> **Exercise brief**
Only a number is wanted: how many lines in the records below contain "agent"?

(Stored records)
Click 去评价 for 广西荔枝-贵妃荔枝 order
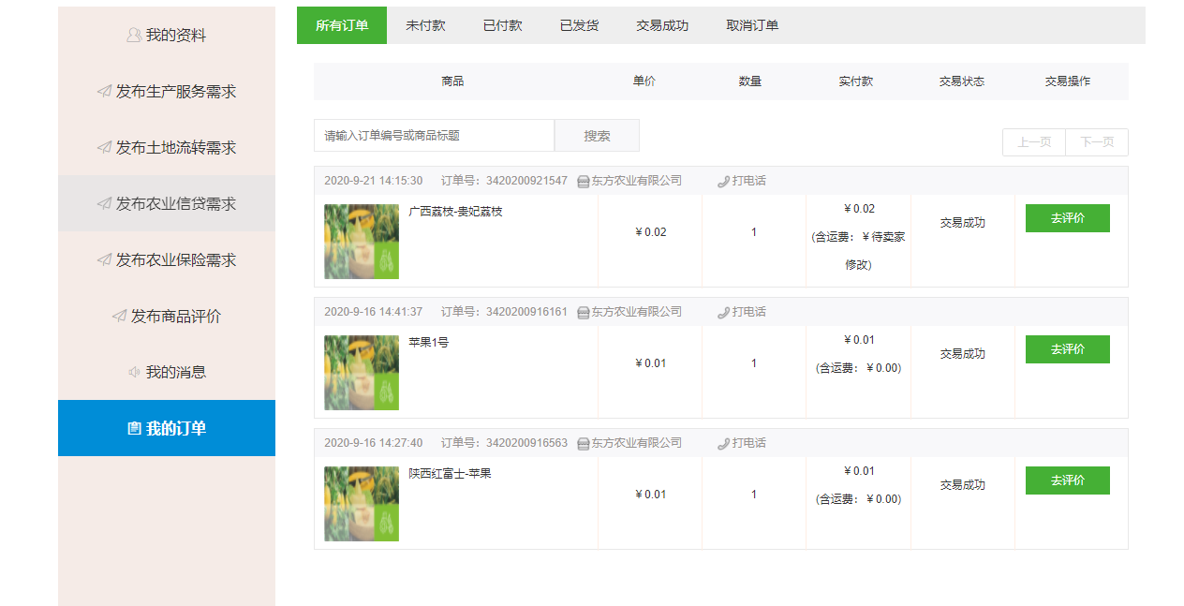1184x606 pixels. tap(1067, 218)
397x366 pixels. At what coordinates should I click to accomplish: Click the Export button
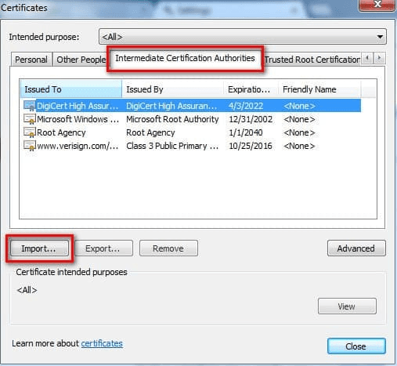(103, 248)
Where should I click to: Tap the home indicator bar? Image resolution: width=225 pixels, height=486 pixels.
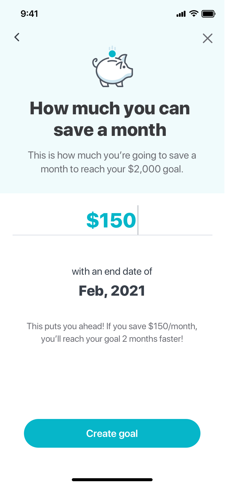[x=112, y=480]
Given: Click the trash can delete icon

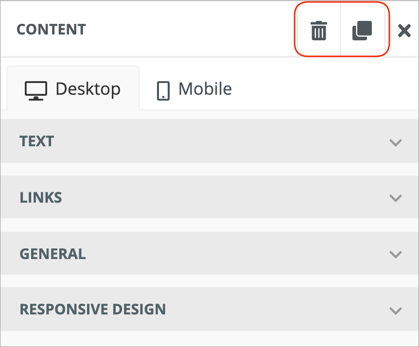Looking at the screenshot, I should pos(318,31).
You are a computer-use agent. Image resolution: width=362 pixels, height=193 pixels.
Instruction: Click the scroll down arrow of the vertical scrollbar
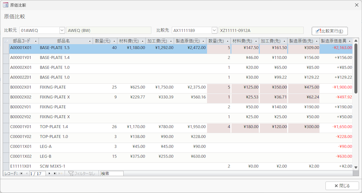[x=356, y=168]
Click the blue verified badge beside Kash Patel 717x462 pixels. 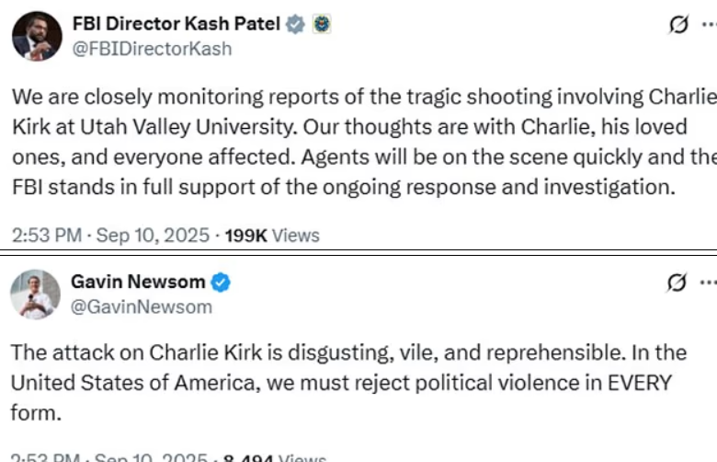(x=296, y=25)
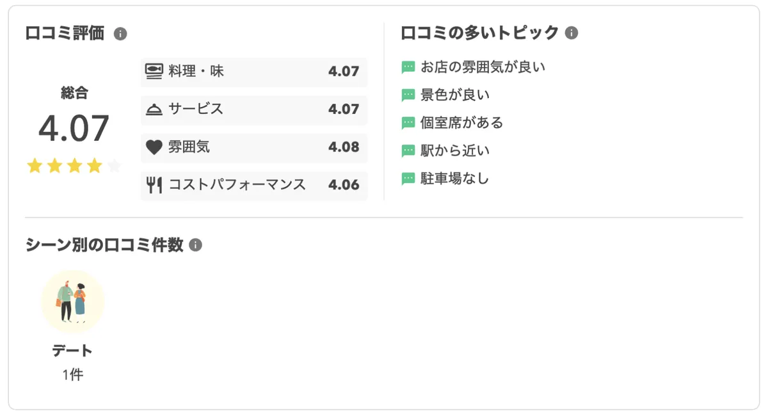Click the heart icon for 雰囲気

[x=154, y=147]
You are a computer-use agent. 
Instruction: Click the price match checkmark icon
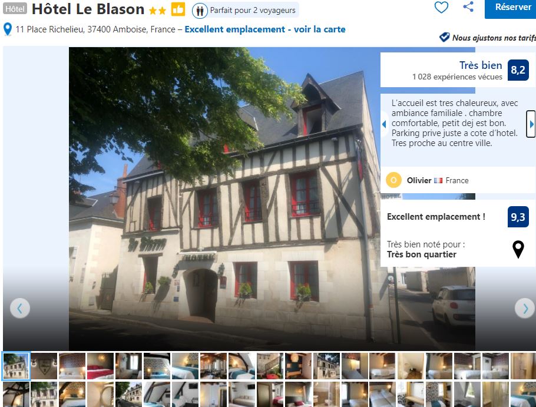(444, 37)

> **Your response**
2